You can select appropriate window length and type, and the offset time
to match the peaks and valleys for the three channel curves. (2) Confirm
the use of specified window length, type and offset time and smooth the
data channel by channel. The background-subtracted measurement set is
then generated.
"""
timfreq = ms.getdata(['time', 'axis_info'], ifraxis=True)
tim = timfreq['time']
timerange = str(qa.time(qa.quantity(tim[0], 's'), prec=8)[0]) + '~' + str(
qa.time(qa.quantity(tim[-1], 's'), prec=8)[0])
# check plotting timerange
if plttimerange and (type(plttimerange) == str):
print 'plotting the specified timerange: ', plttimerange
else:
plttimerange = timerange
print 'plotting the entire timerange: ', plttimerange
if pltspw1 and (type(pltspw1) == str):
print 'Using the specified channel 1:', pltspw1
else:
pltspw1 = '0:400'
if pltspw2 and (type(pltspw2) == str):
print 'Using the specified channel 2:', pltspw2
else:
pltspw2 = '0:500'
if pltspw3 and (type(pltspw3) == str):
print 'Using the specified channel 3:', pltspw3
else:
pltspw3 = '0:600'
[spwid1, chan1] = pltspw1.split(':')
[spwid2, chan2] = pltspw2.split(':')
[spwid3, chan3] = pltspw3.split(':')
chanid = [chan1, chan2, chan3]
if not (spwid1 == spwid2 and spwid1 == spwid3):
print 'Please use the same spectral window'
exit()
if not (timoffset and (type(timoffset) == int)):
timoffset = int(4)
# initialize the loop-out status
status = 'n'
while True:
timoffset = int(
raw_input("Please specify the offset after smoothing:"))
windowlen = int(
raw_input("Please specify window width for smoothing:"))
windowtype = str(
raw_input(
"Please specify window type for smoothing: (e.g. 'flat', 'hanning', 'hamming', 'bartlett', 'blackman')"
))
pol = str(raw_input("Please specify polarization: (e.g. RR/LL)"))
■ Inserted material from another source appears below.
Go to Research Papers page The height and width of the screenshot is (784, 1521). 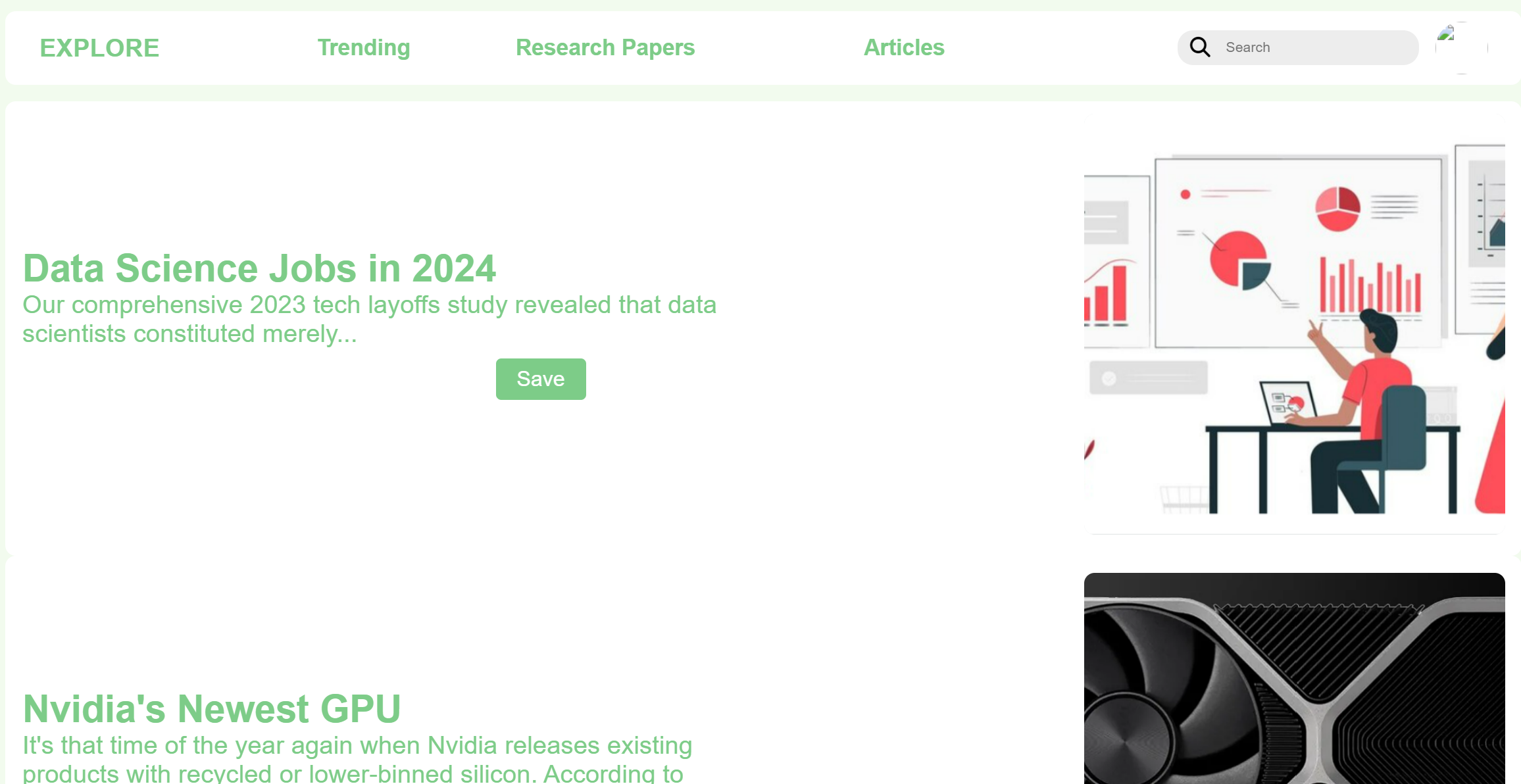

bl = str(raw_input("Please specify baseline: (e.g. '19&22')"))
j = 331
for i in range(len(chanid)):
ms.selectinit(datadescid=int(spwid1))
if bl and (type(bl) == str):
ms.msselect({'baseline': bl})
if timerange and (type(timerange) == str):
ms.msselect({'time': timerange})
if chanid[i] and (type(chanid[i]) == str):
ms.selectchannel(1, int(chanid[i]), 1, 1)
specdata = ms.getdata(['data', 'time', 'axis_info'], ifraxis=True)
if pol == 'RR':
spec = specdata['data'][0, 0, 0, :]
if pol == 'LL':
spec = specdata['data'][1, 0, 0, :]
ms.selectinit(datadescid=int(spwid1))
if bl and (type(bl) == str):
ms.msselect({'baseline': bl})
if plttimerange and (type(plttimerange) == str):
ms.msselect({'time': plttimerange})
if chanid[i] and (type(chanid[i]) == str):
ms.selectchannel(1, int(chanid[i]), 1, 1)
specdata_plt = ms.getdata(['data', 'time', 'axis_info'],
ifraxis=True)
if pol == 'RR':
spec_plt = specdata_plt['data'][0, 0, 0, :]
if pol == 'LL':
spec_plt = specdata_plt['data'][1, 0, 0, :]
spec_plt_smooth = task_smooth.smooth(spec_plt, timoffset,
windowlen, windowtype)
spec_smooth = task_smooth.smooth(spec, timoffset, windowlen,
windowtype)
spec_plt_amp = np.absolute(spec_plt)
spec_plt_smooth_amp = np.absolute(spec_plt_smooth)
#spec_plt_amp=sqrt(spec_plt.real**2+spec_plt.imag**2)
#spec_plt_smooth_amp=sqrt(spec_plt_smooth.real**2+spec_plt_smooth.imag**2)
#print len(spec)
#print len(spec_smooth)
#print type(spec)
#print spec[0]
sp1 = fft(spec)
sp2 = fft(spec_smooth)
sp3 = sp1 - sp2
freq1 = fftfreq(len(sp1), d=0.001)
freq2 = fftfreq(len(sp2), d=0.001)
freq3 = fftfreq(len(sp3), d=0.001)
freq1_index = np.argsort(freq1)
freq2_index = np.argsort(freq2)
freq3_index = np.argsort(freq3)
#print min(freq1),max(freq1)
subplot(j)
plot(spec_plt_amp)
plot(spec_plt_smooth_amp)
title("Signal vs Time")
j = j + 1
subplot(j)
plot(freq1[freq1_index], log10(sp1[freq1_index]))
plot(freq2[freq2_index], log10(sp2[freq2_index]))
ylim([0, 6])
title("FFT signal vs Frequency")
j = j + 1
subplot(j)
#plot(subspec)
plot(freq3[freq3_index], log10(sp3[freq3_index]))
ylim([0, 6])
title("FFT smoothed signal vs Frequency")
j = j + 1
#print "number of original data points: ",len(spec)
#print "number of smoothed data points: ",len(spec_smooth)
status = str(
raw_input("Confirm to use current parameters? (y/n/abort) "))
if status == 'y':
flag1 = str(
raw_input("Smooth all the channels and time range? (y/n) "))
if flag1 == 'y':
smtimerange = ''
smspw = ''
splitsel = False
else:
print 'confirm using window width: ', windowlen
print 'confirm using window type: ', windowtype
smtimerange = str(
raw_input(
"Please specify the time range for smoothing (HH:MM:SS) :"
))
smspw = str(
raw_input(
"Please specify spectral window and channel (e.g. 0:0~1032) :"
))
splitsel = True
break
elif status == 'abort':
print 'Abort background subtraction.'
sys.exit()
if not outputvis:
outputvis = str(timoffset) + '_' + str(windowlen) + '_' + str(
windowtype) + '.ms'
print "Generating output: ", outputvis
ms.close()
result1 = subvs(vis, outputvis, smtimerange, smspw, timoffset, windowlen,
windowtype, '', '', '')